All the different Beauty and Beast stories we know can be put into two categories. In one, the beast is eventually transformed, turned handsome – The Frog Prince, Beauty and the Beast… (I count Shrek in this category, although there, beauty is the one transformed. But in the end they match.)
In the second kind, there is no transformation. The beast stays a beast. Think Phantom of the Opera, The Hunchback of Notre Dam, Cyrano, King Kong.
Here’s what’s interesting: In every transformation story, they live happily ever after. In every story where the beast stays a beast, he dies. The beast is never allowed to consummate his love. We don’t allow beauty to be defiled.
Even in the true beast stories–My Left Foot, Mask, The Elephant man–the beast dies young. Beauty correlates not just with youth, but with health. They’ve shown that athletes’ faces tend to be more symmetrical than average. And that goes a long way to explaining why we evolved to be attracted to beauty and repulsed by ugliness. But it’s hard news for the unattractive. It means not only do you get less love, you get less life.

#### INFORMATION PROVIDED:
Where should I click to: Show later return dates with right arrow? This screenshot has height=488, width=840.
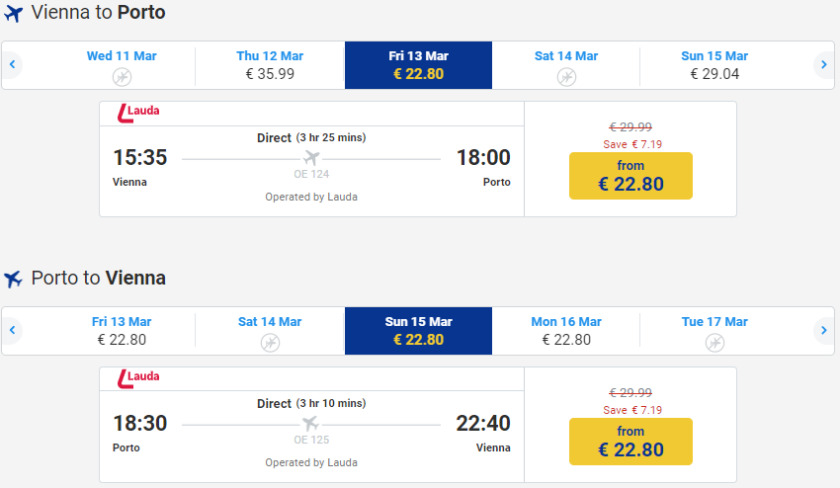pos(823,330)
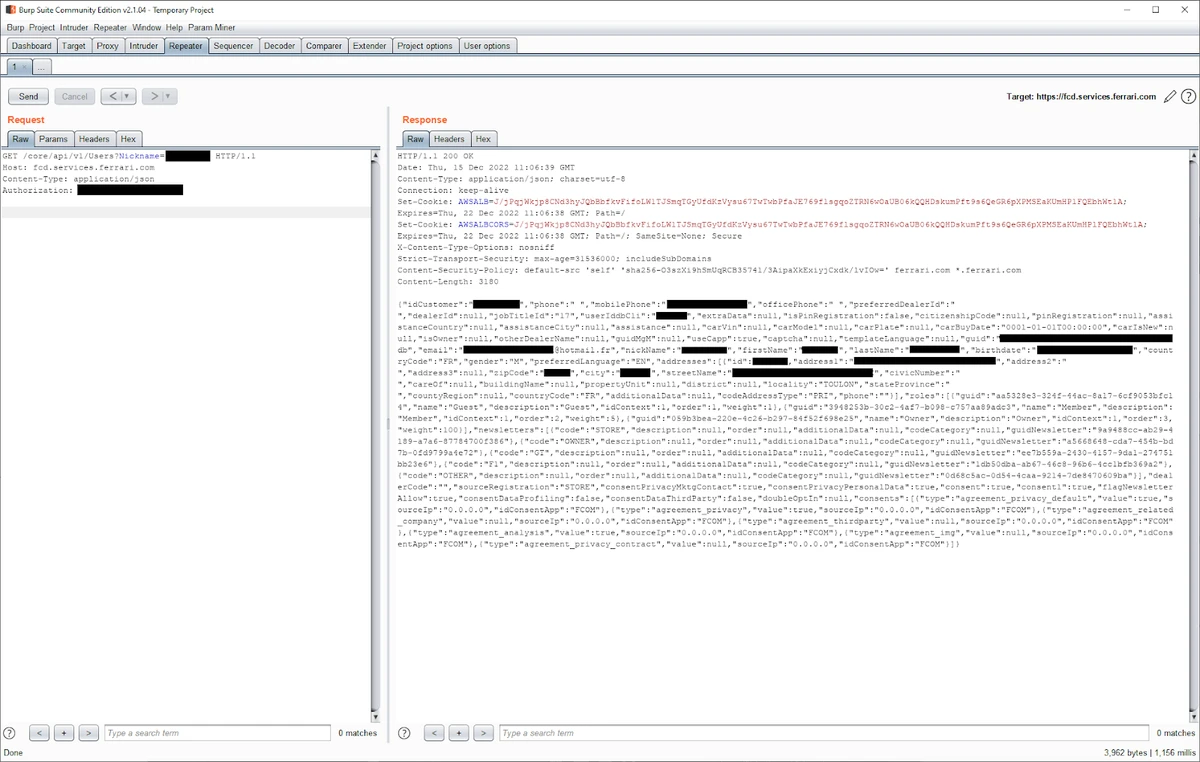Show request Params view

tap(54, 139)
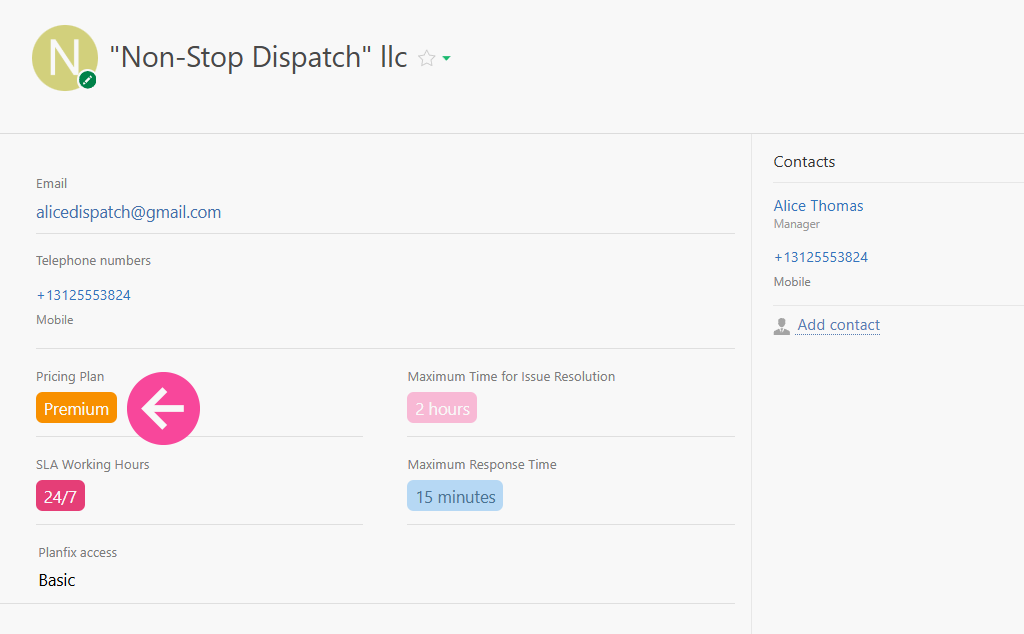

#### TO-DO LIST:
A - In the essay on Beauty and Beast stories, what happens to the beast in every story where he stays a beast?
B - Please reproduce the stretch of the essay on Beauty and Beast stories from "Here’s what’s interesting: In" through "to be defiled.".

#### EXERCISE ANSWERS:
A - He dies.

B -
Here’s what’s interesting: In every transformation story, they live happily ever after. In every story where the beast stays a beast, he dies. The beast is never allowed to consummate his love. We don’t allow beauty to be defiled.